The first time I saw the Stripes live, it was the summer of 2002, in a double-bill with the Strokes at Radio City Music Hall. White Blood Cells had just been re-released on a major label, Elephant wasn’t even a gleam in Jack’s eye, and the twosome were out to prove that their newfound MTV exposure and rock-press hype hadn’t spoiled them. They were technically the show opener, and some of the crowd eager for the Strokes clearly weren’t into it, in no small part because Jack wasn’t trying to please anybody: he stomped and squealed and pealed off unflinching blues riffs, rarely finishing a song and barely acknowledging the crowd. I, for one, loved it.
The only person Jack seemed even aware of in that cavernous hall that night was Meg. At that point, all the details about their complicated relationship weren’t out yet; the press was still digging around for evidence of their brief marriage and taunting Jack for the whole brother-sister charade. Onstage, Jack looked impassioned but self-absorbed, a large chip clearly on his shoulder. His interaction with Meg seemed one of swimmer-escaping-sharks to piece-of-handy-driftwood. They were focused on each other, but for all their bravado, they looked like they were clinging to each other out of necessity.

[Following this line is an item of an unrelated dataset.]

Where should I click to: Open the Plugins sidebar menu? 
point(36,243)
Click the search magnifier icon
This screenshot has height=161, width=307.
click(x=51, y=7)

The Jack we saw last weekend was older, newly married, a platinum journeyman, a bit more settled (in my mother-in-law’s opinion, perhaps too settled; she wanted to see a little more freakout at the show!) – a guy confident enough to entertain the crowd in his own peculiar idiom. Yet his devotion to Meg remains undimmed. Meg’s never going to be fool enough to try to go solo, but she’s matured and gotten more confident, too. Her drumming was natural and unforced, and her vocal on “In the Cold, Cold Night,” after a couple of bum notes, bordered on flawless. (She’s still gotta work on singing Get Behind Me Satan’s “Passive Manipulation” in key, though.) Even after observing all of Jack’s dalliances with celebrity – dating Renée Zellweger, marrying a model, producing Loretta Lynn – she looks more unfazed to be sharing a stage with him than ever.
So, final trivia question: When is Meg White going to record a drum solo?
Answer: On the final White Stripes album, the next-to-last song – just like Ringo. It will last 15 seconds, and, defying expectations, it will kick ass.